--- Start of Source records ---
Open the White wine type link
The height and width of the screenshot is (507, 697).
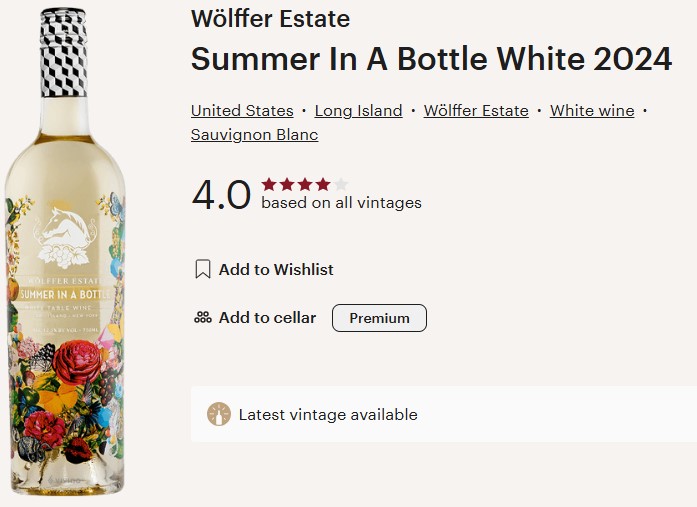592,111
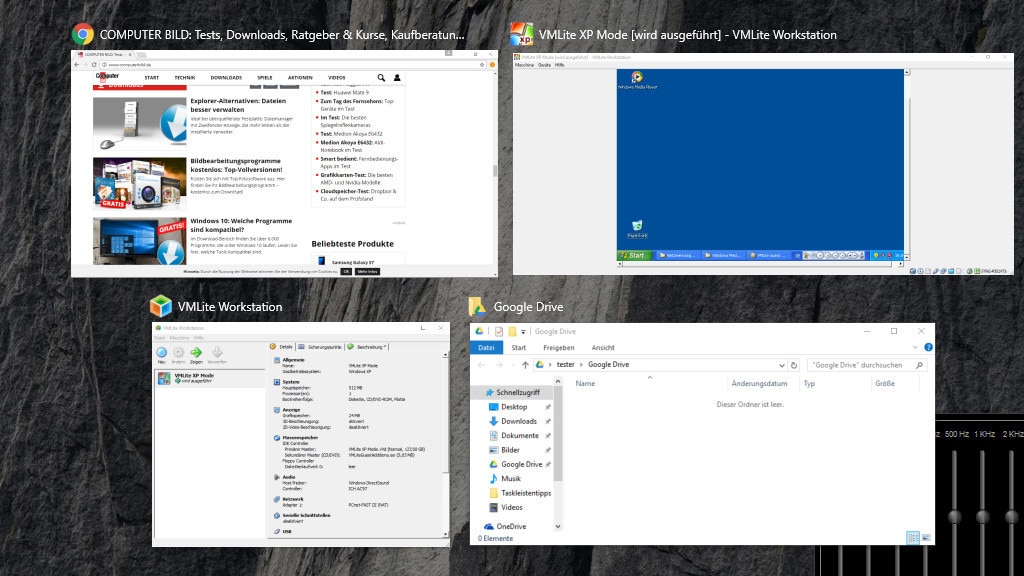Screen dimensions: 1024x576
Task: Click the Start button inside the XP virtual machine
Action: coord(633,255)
--- End of Source records ---
--- Start of Source records ---
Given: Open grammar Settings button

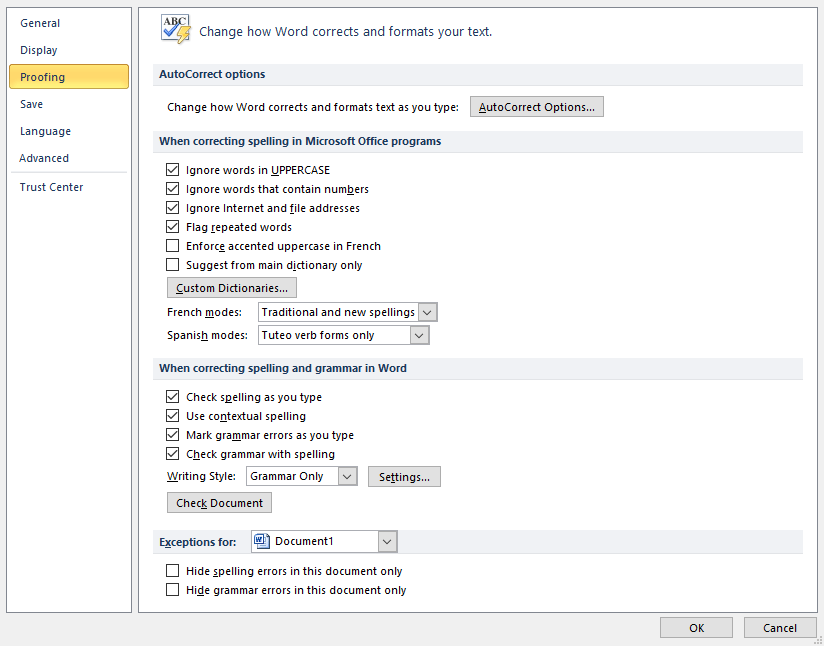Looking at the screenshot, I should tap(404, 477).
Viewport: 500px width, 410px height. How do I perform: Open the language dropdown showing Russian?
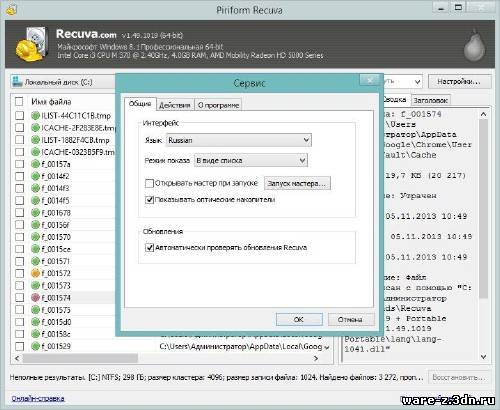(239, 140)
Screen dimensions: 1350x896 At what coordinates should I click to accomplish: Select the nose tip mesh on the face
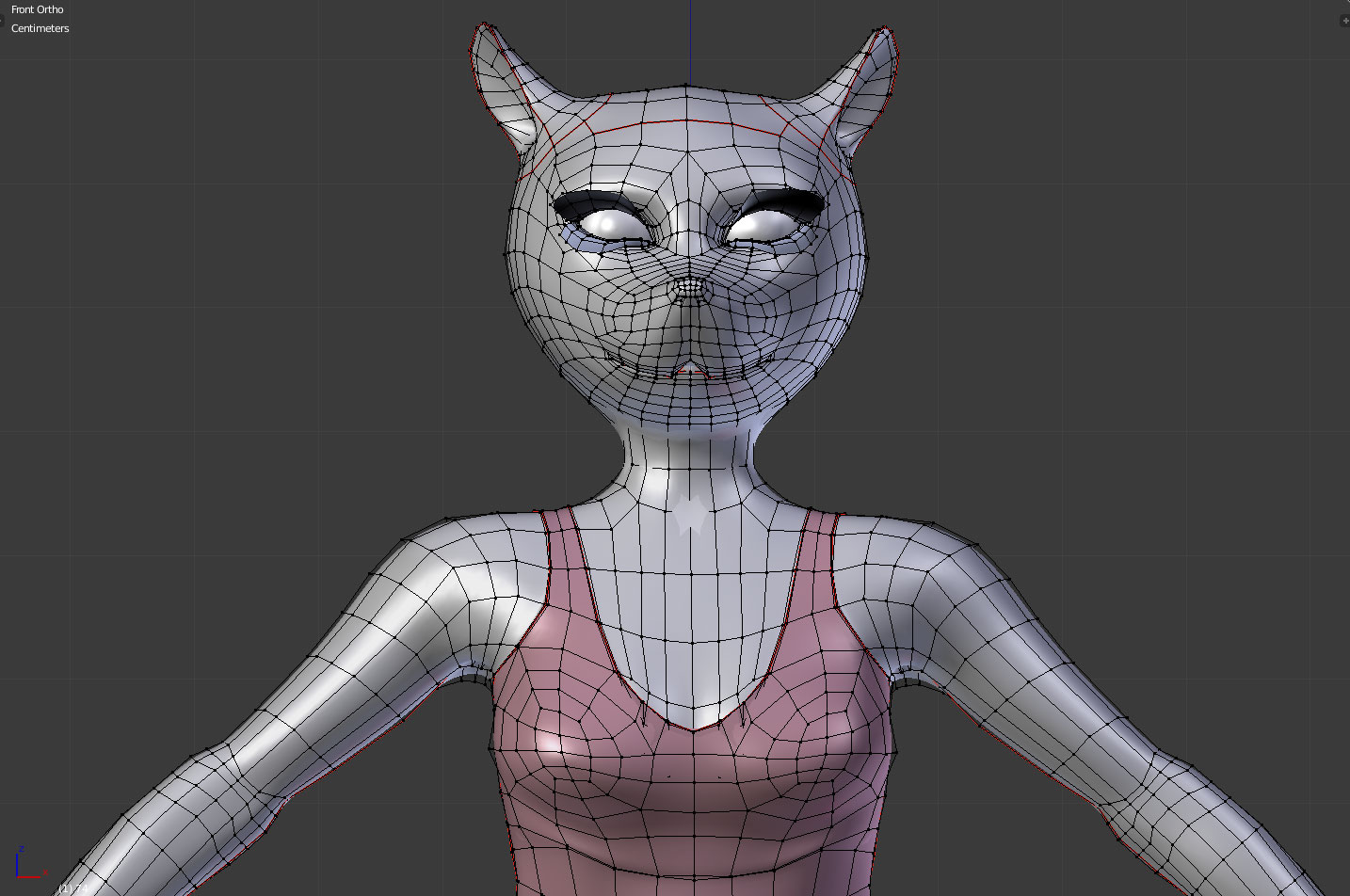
--- End of Source records ---
--- Start of Source records ---
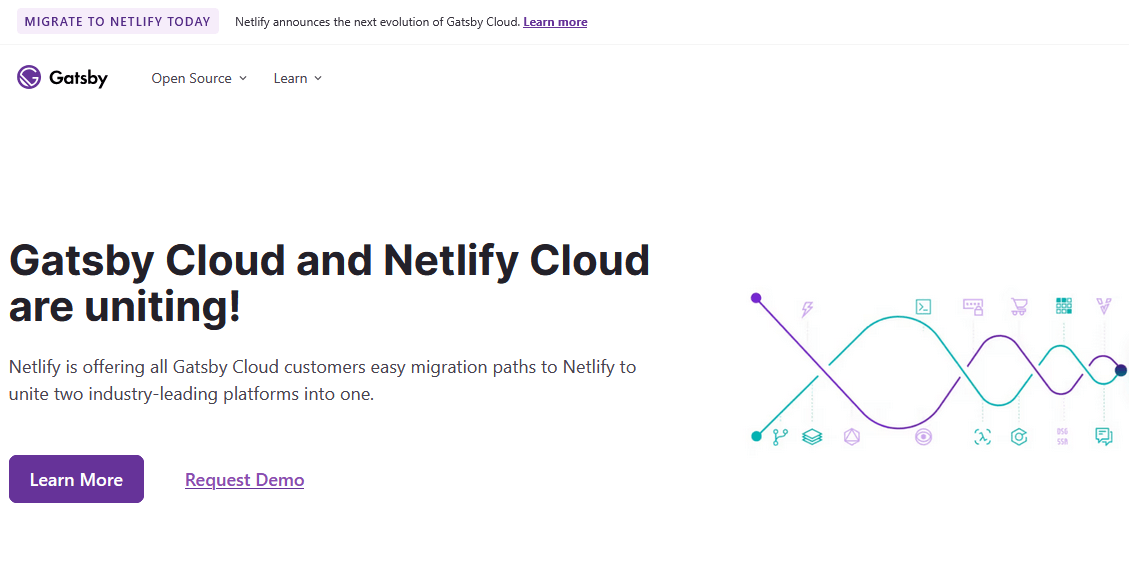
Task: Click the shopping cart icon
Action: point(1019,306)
--- End of Source records ---
■ **Task instructions**
Count how many rows above contain the string "Open". Reply with the number alone.

■ **Worked solution**
3